The value of above option can be any floating number between 0.01 and 1. It cannot be set below 0.01. By default the value is 0.1 i.e., 10% of tasks can be speculated at any time. Note that the ratio is applied to map and reduce tasks separately.

Controls on Speculation of Individual Tasks

Following are the controls on speculative execution of individual tasks and are applied in the order below:

  1. A task is not speculated for the first 60 seconds by default. It is overridable on per-job level via the following options:
mapred.speculative.map.lag=60000
mapred.speculative.reduce.lag=60000
  1. A task that is projected to finish soon is not speculated. By default this feature is disabled. To enable, set the following options:
mapred.speculative.map.duration=300
mapred.speculative.reduce.duration=300

In this example setting, if a task is projected to take 300 seconds or less then it is not speculated.

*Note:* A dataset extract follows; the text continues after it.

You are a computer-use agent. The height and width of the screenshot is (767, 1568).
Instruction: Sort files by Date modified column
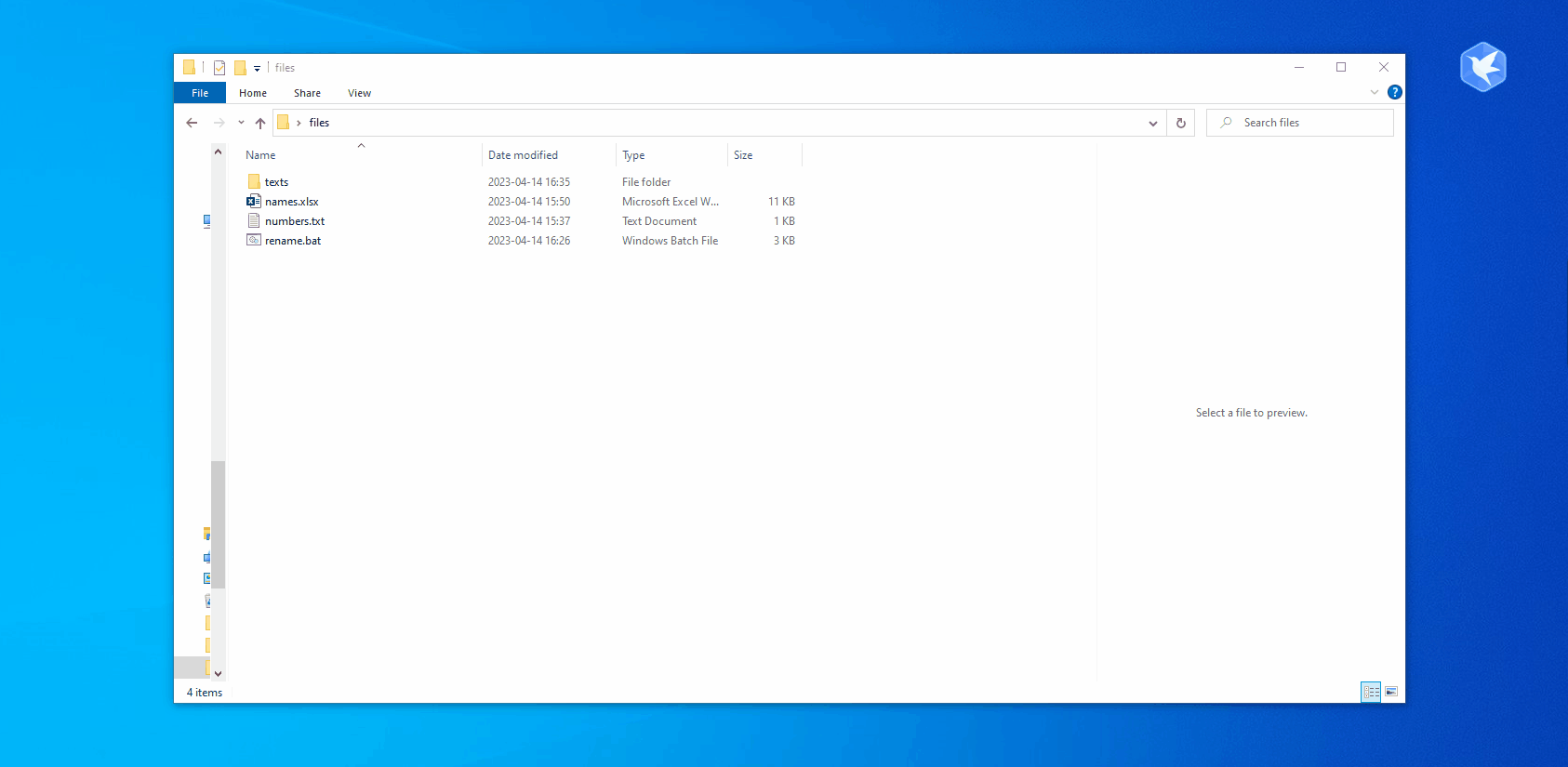point(523,155)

  1. A task whose progress rate is low compared to other tasks is speculated.

The progress rate of each task is compared to the mean of all the other tasks in ths job. If the difference is more than the standard deviation, then it is speculated. Speculation can be made more or less aggressive by comparing the difference to a multiple of the standard deviation that is controlled by the setting below:

mapreduce.job.speculative.slowtaskthreshold=1.0

This value is 1.0 by default. In some cases - the standard deviation is often very large (and this results in no tasks being speculated). As a result the standard deviation is capped to a certain multiple of the mean that is controlled by the setting below (with the default value of 0.8 in Qubole):

mapreduce.job.speculative.stddevmeanratio.max=0.8
  1. If a task belongs to the last few mappers or reducers - then it is speculated (regardless of its progress rate). This has been found to be extremely useful in taking care of lone straggler reducers and mappers.
  • This feature is enabled by default in Qubole and is controlled by:

    mapred.reduce.tasks.speculation.unfinished.threshold=0.001
    
    mapred.map.tasks.speculation.unfinished.threshold=0.001
    
  • With the above values the last 0.1% of tasks or 1 task (minimum) are always speculated. Most often you will see the last task being speculated.

  • To disable this feature - set the above options to value of 0.